Even as President Obama vowed he “would not walk away from the promise of clean energy” or “cede the wind or solar or battery industry to China or Germany because we refuse to make the same commitment here,” German officials were debating whether to cap, reduce, or scrap the country’s subsidies to solar.

Germany is home to nearly half of the world’s solar panels, which is to produce 7 percent of its energy needs – if the sun was always shining. But the sun does not always shine, so they actually only produce 3 percent of the country’s energy (solar accounts one-tenth of one percent of America’s energy). In recent weeks, Germany’s solar panels have produced almost no electricity, due to overcast skies and winter’s short days.

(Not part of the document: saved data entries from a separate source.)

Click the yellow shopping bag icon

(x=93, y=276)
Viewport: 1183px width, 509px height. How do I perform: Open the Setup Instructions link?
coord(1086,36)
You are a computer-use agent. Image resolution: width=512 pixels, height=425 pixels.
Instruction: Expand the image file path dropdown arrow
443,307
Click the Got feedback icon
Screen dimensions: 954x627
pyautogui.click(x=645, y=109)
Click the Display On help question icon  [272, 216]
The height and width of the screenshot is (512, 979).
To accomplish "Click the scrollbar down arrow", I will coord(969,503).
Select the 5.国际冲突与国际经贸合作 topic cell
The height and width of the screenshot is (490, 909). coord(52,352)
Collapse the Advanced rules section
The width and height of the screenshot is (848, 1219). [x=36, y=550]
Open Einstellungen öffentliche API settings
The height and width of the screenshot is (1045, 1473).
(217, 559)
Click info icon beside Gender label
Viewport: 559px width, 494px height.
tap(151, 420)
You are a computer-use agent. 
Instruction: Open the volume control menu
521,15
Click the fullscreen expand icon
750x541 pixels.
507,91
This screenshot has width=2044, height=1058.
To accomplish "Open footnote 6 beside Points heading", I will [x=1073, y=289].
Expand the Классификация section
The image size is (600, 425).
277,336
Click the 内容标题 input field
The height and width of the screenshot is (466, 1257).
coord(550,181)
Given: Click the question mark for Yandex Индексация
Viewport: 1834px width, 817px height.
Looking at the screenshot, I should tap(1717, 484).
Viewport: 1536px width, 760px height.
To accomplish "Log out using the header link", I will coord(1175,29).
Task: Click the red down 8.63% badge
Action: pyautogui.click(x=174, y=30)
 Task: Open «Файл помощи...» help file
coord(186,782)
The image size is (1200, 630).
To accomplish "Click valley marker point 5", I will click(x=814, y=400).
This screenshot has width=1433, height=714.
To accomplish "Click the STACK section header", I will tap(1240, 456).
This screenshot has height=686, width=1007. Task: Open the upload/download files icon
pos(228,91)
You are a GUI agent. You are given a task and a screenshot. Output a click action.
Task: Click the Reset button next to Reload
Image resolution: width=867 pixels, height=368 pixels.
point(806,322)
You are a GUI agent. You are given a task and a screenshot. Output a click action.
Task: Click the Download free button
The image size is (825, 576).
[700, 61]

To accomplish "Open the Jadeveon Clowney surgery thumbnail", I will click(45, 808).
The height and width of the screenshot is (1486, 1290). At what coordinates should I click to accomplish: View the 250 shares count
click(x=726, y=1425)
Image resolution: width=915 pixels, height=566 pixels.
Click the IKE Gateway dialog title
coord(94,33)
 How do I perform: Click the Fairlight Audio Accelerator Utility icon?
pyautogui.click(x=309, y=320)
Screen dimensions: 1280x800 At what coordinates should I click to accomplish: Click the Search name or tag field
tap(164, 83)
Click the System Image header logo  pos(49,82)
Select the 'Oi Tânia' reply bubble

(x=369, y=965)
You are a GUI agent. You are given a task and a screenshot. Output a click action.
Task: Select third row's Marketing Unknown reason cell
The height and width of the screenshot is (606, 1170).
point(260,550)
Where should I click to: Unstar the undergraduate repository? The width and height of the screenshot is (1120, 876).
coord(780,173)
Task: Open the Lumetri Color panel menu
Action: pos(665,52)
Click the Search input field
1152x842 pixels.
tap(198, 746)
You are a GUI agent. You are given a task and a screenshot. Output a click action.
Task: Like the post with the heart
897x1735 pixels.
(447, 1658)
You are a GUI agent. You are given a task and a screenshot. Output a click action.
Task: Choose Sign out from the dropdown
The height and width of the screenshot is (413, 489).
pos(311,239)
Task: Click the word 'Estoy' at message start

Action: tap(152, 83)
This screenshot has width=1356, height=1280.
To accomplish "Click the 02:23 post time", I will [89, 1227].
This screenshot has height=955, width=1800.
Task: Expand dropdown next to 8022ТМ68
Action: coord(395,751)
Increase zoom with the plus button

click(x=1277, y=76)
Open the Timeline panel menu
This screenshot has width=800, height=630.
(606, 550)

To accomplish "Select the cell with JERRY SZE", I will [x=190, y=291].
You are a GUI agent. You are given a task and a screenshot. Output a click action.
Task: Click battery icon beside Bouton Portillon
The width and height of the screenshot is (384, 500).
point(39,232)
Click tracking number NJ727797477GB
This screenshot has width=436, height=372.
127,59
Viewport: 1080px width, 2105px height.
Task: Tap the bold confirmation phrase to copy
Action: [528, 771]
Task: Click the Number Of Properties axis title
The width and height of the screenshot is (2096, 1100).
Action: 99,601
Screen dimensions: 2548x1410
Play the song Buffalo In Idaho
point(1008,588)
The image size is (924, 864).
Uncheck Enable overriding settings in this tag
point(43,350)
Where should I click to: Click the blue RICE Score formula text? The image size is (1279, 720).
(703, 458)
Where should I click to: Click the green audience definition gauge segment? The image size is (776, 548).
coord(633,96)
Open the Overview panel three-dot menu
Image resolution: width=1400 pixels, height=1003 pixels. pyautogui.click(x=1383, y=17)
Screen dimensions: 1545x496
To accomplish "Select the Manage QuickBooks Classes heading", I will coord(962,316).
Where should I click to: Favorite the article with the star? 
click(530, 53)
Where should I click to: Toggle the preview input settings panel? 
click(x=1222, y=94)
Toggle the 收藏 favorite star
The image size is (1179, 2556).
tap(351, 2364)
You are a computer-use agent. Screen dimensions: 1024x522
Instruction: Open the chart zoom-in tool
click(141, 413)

This inconsistent energy source has cost Germans more than $130 billion in subsidies to date, including more than $10 billion last year. Unlike Spain, higher costs are passed on to the consumer, and Germans, who already pay the second highest electricity bills in the E.U., can expect to pay more than $250 in higher bills this year.

One thing that Germany, Spain, and U.S. have in common is their tendency to promote one type of energy and lambast others. Last year, following the panic from the nuclear power plant disaster in Japan, German officials voted to phase out all of the country’s nuclear power plants – even though Germany’s vast solar energy systems produce less electricity than two of the country’s remaining nine nuclear plants (8 plants were forced to close in 2011). Siemens recently estimated that the exit from nuclear power could cost German families more than $2 trillion by 2030, roughly two-thirds of the country’s GDP.

Here in the U.S., government officials are quick to deride energy sources that have fallen out of favor (oil, coal, nuclear) and promote less reliable, trendy sources of energy. In 2007, President George W. Bush said, “It’s in our vital interest to diversify America’s energy supply, and the way forward is through technology. We must continue changing the way America generates electric power by even greater use of clean-coal technology; solar and wind energy; and clean, safe nuclear power.”

The Obama administration has followed up by pouring billions of dollars into renewable energy sources.
A U.S. Energy Information Administration report found, “The value of direct federal financial interventions and subsidies in energy markets doubled between 2007 and 2010, growing from $17.9 billion to $37.2 billion.” In 2011 alone, $12.2 billion in loan guarantees were doled out to green energy companies, the same program that gave Solyndra $535 million. President Obama just called for an “all-of-the-above strategy that develops every available source of American energy.”

The best thing President Obama and Congress could do for the nation’s energy future would be to remove the subsidies and corporate welfare programs that prop up Solyndras and benefit everyone from green energy startups to oil companies. It can be done. Even the long-protected ethanol tax credit was finally allowed to expire at the end of 2011, after 30 years of fleecing taxpayers.

Instead of wasting billions of taxpayer dollars on inefficient energy programs, the best long-term policy is to level the playing field and let consumer demand determine the winners.